TEXTE EXTRAIT:

+ + + +

Le retrait des forces américaines des opérations libyennes pose question.
Les relations transatlantiques sont actuellement mises à l’épreuve par le refus américain de conduire la mission militaire en Libye. Des deux côtés de l’Océan, des personnalités décrivent le conflit comme un appel au réveil des institutions militaires et politiques de l’Europe.
La Grande-Bretagne et la France sont contraintes de combler le fossé laissé par la décision de Washington de se retirer, un test pour les ambitions militaires de l’Europe. Le Pentagone a déclaré qu’il avait lancé 1600 sorties aériennes depuis le début des opérations, le 19 mars et que les États-Unis ne s’impliqueraient plus dans les frappes aériennes contre des cibles libyennes. Les Américains ne se sont engagés qu’à poursuivre les missions de soutien comme le ravitaillement en vol, et à rester en alerte pour des missions de frappe d’urgence, si l’Otan le demande.
Selon des experts de la Défense, en signalant aux Européens qu’ils ne peuvent pas s’appuyer sur Washington pour garantir la sécurité en cas de crise dans leur voisinage, les États-Unis ont pris une décision significative à plus long terme.
« Ce que nous avons vu en Libye est très significatif », dit Lord Hutton, ancien secrétaire à la Défense du dernier gouvernement travailliste britannique. Les États-Unis disent depuis dix ou quinze ans qu’ils veulent que les Européens partagent davantage le poids de la sécurité et nous devons tenir compte de cette leçon. Nous devrions faire beaucoup plus en Europe. Nous ne pouvons pas continuer à attendre que les États-Unis prennent la direction des opérations. »

+ + + +

DONNÉES FOURNIES:
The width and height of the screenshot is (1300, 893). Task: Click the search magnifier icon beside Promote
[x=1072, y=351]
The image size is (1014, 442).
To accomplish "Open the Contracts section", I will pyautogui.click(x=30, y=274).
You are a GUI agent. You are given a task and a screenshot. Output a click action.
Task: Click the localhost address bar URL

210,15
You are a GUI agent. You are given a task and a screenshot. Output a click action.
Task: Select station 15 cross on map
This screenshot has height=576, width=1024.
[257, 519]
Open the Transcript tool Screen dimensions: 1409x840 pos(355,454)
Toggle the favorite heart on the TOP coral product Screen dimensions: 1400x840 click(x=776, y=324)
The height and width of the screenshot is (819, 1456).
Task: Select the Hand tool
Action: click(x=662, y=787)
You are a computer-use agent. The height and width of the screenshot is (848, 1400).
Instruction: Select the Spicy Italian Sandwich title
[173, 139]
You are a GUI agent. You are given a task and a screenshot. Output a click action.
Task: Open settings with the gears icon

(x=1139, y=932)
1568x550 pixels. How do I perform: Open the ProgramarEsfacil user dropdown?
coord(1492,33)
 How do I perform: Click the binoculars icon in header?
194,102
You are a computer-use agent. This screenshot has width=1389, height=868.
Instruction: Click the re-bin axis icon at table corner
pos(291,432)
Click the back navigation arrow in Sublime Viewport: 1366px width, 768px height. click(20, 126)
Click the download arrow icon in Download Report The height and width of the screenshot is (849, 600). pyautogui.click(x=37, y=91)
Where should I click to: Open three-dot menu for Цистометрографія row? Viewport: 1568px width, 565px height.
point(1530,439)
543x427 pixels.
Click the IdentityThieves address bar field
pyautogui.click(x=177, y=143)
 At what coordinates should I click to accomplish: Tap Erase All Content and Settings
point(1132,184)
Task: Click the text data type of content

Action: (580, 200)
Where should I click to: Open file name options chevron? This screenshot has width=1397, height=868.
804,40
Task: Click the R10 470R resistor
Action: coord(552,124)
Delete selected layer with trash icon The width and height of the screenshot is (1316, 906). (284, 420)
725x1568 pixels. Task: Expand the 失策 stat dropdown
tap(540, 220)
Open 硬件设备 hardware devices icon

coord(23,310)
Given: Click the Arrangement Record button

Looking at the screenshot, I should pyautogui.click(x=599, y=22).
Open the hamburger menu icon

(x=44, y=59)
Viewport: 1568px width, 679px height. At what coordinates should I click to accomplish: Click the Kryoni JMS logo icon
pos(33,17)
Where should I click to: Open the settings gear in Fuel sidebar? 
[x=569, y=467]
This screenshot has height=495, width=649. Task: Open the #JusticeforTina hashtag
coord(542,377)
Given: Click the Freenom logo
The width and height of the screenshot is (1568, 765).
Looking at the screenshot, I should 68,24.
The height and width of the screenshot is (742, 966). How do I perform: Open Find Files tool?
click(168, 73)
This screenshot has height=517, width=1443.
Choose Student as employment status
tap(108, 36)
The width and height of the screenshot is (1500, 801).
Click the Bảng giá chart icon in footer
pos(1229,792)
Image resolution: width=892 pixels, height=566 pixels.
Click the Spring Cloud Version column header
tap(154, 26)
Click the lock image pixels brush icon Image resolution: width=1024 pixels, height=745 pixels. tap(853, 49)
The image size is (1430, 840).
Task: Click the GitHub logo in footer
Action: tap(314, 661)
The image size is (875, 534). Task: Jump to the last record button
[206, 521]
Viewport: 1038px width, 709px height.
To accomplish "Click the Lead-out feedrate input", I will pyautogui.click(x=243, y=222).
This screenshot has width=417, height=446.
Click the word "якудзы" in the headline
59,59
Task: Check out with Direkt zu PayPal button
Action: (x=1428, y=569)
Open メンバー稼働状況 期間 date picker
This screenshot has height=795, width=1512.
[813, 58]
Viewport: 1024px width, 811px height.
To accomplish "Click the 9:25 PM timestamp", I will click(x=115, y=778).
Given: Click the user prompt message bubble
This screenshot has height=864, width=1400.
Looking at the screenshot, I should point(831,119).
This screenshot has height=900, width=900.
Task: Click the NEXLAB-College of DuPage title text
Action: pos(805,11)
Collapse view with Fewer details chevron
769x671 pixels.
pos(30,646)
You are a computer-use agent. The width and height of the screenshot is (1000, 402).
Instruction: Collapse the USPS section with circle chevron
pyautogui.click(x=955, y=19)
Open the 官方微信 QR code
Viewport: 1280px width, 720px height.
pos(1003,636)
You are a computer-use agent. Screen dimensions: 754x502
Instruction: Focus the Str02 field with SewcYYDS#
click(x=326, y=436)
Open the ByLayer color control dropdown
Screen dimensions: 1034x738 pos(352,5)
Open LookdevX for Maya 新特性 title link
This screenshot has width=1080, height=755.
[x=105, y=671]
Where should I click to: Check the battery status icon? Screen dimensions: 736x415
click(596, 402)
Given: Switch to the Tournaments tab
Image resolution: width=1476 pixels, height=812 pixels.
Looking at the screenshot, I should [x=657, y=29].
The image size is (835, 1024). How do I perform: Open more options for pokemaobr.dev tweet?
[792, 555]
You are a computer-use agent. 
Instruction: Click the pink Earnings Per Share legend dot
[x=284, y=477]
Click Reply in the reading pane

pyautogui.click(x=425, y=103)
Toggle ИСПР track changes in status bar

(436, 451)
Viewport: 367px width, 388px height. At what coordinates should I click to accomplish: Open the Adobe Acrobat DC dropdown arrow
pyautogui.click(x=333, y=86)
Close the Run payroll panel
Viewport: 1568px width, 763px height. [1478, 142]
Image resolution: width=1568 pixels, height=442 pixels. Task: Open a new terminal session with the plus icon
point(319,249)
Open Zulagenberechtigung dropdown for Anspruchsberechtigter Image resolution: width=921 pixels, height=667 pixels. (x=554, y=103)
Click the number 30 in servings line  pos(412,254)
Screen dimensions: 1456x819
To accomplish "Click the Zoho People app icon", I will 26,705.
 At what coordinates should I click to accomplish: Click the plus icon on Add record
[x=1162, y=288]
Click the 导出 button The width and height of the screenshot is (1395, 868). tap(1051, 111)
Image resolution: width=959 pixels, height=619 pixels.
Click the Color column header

+ + + +

TRAVAIL DEMANDÉ: Reproduisez intégralement, sans aucune modification, le texte sur le retrait américain des opérations en Libye.

CORRIGÉ:
Le retrait des forces américaines des opérations libyennes pose question.
Les relations transatlantiques sont actuellement mises à l’épreuve par le refus américain de conduire la mission militaire en Libye. Des deux côtés de l’Océan, des personnalités décrivent le conflit comme un appel au réveil des institutions militaires et politiques de l’Europe.
La Grande-Bretagne et la France sont contraintes de combler le fossé laissé par la décision de Washington de se retirer, un test pour les ambitions militaires de l’Europe. Le Pentagone a déclaré qu’il avait lancé 1600 sorties aériennes depuis le début des opérations, le 19 mars et que les États-Unis ne s’impliqueraient plus dans les frappes aériennes contre des cibles libyennes. Les Américains ne se sont engagés qu’à poursuivre les missions de soutien comme le ravitaillement en vol, et à rester en alerte pour des missions de frappe d’urgence, si l’Otan le demande.
Selon des experts de la Défense, en signalant aux Européens qu’ils ne peuvent pas s’appuyer sur Washington pour garantir la sécurité en cas de crise dans leur voisinage, les États-Unis ont pris une décision significative à plus long terme.
« Ce que nous avons vu en Libye est très significatif », dit Lord Hutton, ancien secrétaire à la Défense du dernier gouvernement travailliste britannique. Les États-Unis disent depuis dix ou quinze ans qu’ils veulent que les Européens partagent davantage le poids de la sécurité et nous devons tenir compte de cette leçon. Nous devrions faire beaucoup plus en Europe. Nous ne pouvons pas continuer à attendre que les États-Unis prennent la direction des opérations. »